The stress intensity factor is an important parameter to characterize the strength of the stress field near the crack tip of an elastic body under external force. The solution of the stress intensity factor is often related to the geometry of the specimen, the crack growth length, and the load type [7, 8]. The main methods to calculate the stress intensity factor are the analytical method and numerical method. The analytical method, as a traditional method, is generally used in practical engineering, and its accuracy is limited by the geometric structure and static load conditions. The numerical method is widely concerned at home and abroad because it is not affected by the geometric structure or load conditions, which mainly includes the finite element method [9], meshless method [10], and boundary element method [11].

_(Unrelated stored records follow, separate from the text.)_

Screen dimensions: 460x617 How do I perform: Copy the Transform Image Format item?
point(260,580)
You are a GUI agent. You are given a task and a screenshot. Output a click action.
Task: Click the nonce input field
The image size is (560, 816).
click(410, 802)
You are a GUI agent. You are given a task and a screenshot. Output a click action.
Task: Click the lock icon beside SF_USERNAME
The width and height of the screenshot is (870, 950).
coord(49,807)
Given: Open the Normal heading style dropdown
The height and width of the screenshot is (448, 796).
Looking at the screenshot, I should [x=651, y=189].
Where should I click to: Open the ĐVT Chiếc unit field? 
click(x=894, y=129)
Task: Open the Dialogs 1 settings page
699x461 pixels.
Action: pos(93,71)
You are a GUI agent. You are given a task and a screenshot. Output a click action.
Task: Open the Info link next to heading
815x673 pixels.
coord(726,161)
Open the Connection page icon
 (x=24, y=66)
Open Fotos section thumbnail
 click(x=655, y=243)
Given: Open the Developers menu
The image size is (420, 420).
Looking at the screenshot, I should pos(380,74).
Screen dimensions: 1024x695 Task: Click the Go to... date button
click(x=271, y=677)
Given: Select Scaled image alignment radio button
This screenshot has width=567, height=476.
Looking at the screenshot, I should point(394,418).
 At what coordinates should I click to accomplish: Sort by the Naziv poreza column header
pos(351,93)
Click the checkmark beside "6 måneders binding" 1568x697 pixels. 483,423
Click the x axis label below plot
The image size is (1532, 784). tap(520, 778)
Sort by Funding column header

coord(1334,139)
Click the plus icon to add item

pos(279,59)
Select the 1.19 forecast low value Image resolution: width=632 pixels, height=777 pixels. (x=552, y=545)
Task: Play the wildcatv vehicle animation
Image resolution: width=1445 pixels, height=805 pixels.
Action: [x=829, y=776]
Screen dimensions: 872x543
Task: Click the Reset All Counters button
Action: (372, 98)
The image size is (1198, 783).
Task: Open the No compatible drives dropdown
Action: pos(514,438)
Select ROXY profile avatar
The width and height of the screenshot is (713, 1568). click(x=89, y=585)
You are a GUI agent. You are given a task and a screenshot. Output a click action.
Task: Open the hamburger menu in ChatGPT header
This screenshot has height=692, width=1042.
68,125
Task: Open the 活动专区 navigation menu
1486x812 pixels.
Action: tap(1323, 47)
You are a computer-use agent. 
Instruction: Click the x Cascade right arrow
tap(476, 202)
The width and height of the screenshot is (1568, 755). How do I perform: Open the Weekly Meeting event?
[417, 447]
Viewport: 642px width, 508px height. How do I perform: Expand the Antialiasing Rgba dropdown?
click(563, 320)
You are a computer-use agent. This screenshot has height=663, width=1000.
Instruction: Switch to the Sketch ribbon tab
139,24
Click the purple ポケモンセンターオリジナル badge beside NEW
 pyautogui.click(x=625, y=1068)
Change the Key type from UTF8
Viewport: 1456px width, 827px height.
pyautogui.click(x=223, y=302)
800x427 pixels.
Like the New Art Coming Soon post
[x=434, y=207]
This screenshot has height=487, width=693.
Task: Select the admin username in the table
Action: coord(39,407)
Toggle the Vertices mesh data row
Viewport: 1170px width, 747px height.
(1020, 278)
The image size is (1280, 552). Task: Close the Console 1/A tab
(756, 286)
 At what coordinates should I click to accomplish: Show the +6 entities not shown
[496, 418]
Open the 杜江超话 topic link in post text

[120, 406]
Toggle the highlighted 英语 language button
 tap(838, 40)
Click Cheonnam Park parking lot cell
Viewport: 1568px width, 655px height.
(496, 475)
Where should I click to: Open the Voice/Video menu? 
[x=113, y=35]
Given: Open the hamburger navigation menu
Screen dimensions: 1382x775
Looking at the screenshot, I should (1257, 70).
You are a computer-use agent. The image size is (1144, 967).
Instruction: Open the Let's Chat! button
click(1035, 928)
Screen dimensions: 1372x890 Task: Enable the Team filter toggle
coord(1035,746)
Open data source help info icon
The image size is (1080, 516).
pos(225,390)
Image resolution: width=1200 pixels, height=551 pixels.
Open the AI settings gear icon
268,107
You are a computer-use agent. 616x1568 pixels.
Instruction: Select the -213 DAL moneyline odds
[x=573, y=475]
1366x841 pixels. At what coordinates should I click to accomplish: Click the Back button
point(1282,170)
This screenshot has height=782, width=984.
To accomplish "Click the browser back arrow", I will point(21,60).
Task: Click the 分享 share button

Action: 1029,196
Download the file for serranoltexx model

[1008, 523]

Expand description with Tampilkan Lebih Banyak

The study on the stress intensity factor has always been a hot issue at home and abroad. Nehar et al. [12] simulated the crack growth at the interface of brittle materials and biomaterials by the extended finite element method and solved the stress intensity factor by the displacement jump method and verified its accuracy by comparing with the theoretical value. Zhou and Xue [13] used the stress extrapolation method based on the extended finite element to calculate the stress intensity factor of the crack in a plate. It was found that the model has high accuracy and is easy to implement for the evaluation of pure type I cracks. Ai et al. [14] used FRANC3D software to solve the stress intensity factor and verified it through fatigue life prediction. Its basic principle is still based on the finite element method, and the mesh needs to be divided repeatedly and encrypted. Raviraj et al. [15] conducted three-dimensional finite element simulation for stress intensity factors of CT specimens with different compositions or different length-width ratios and verified the validity of the model by comparing with the test data. At present, the solution of stress intensity factors is mostly confined to two-dimensional problems in engineering applications, and the effect of thickness size on its calculation results is always ignored. However, the existing three-dimensional finite element model cannot reasonably describe the change of the total energy caused by microcracks. Because the stress intensity factor at the crack tip has a strong three-dimensional effect, if we want to accurately evaluate the fracture mechanical properties of materials and reasonably predict their fatigue crack growth life, we need to start from the three-dimensional point of view, reasonably describe the total energy change of the system, and correct the calculation results of the stress intensity factor with the thickness size effect.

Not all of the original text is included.